— What is expected —
Set down each line of the records once more, precisely, and omit the pictures.

Top of Entries provided

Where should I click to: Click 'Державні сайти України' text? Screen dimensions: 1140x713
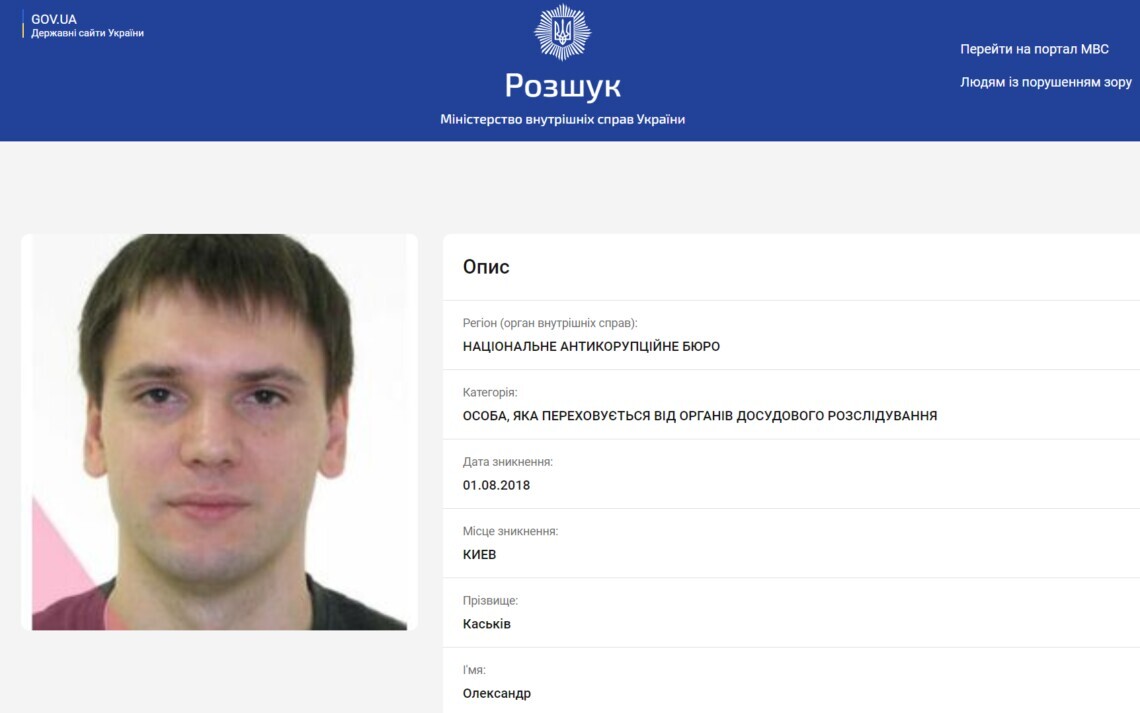(x=87, y=33)
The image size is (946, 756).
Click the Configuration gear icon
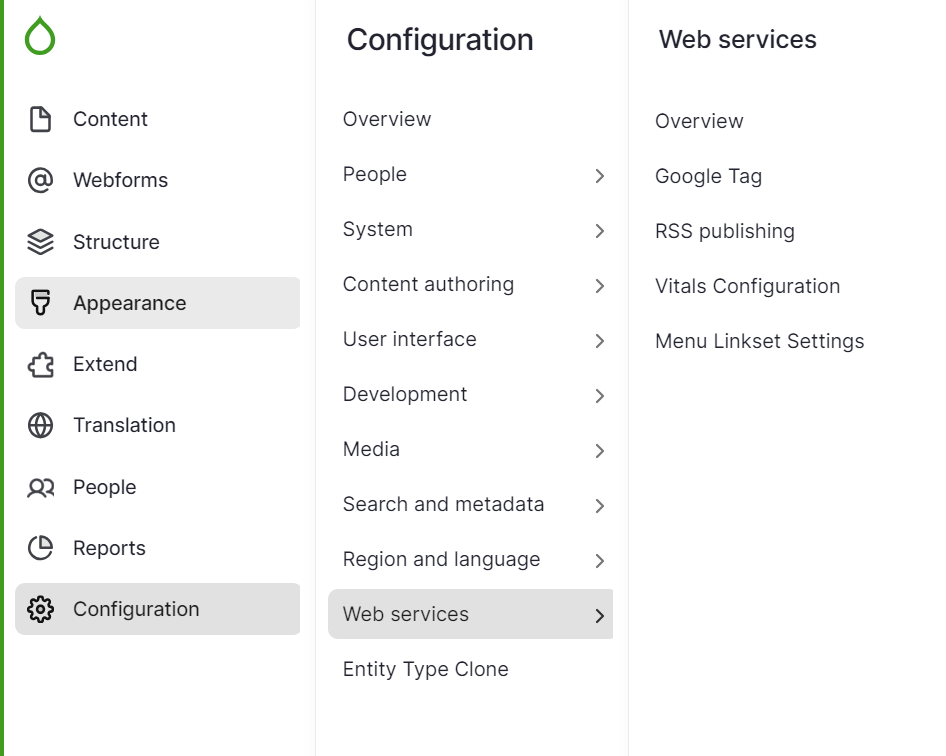40,609
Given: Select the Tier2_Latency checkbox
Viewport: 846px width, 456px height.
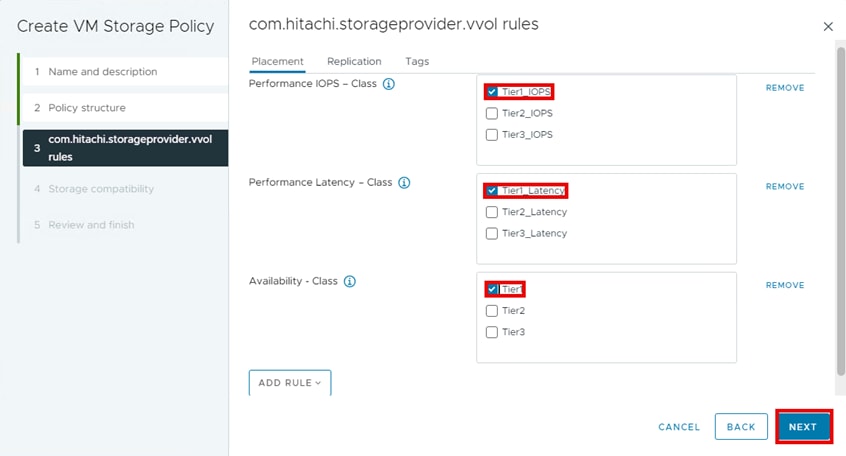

Bottom of Entries provided

— Task solution —
Where should I click to: Click 'Державні сайти України' text? Screen dimensions: 1140x713
(x=87, y=33)
The image size is (946, 756).
Click the Configuration gear icon
40,609
Given: Select the Tier2_Latency checkbox
Viewport: 846px width, 456px height.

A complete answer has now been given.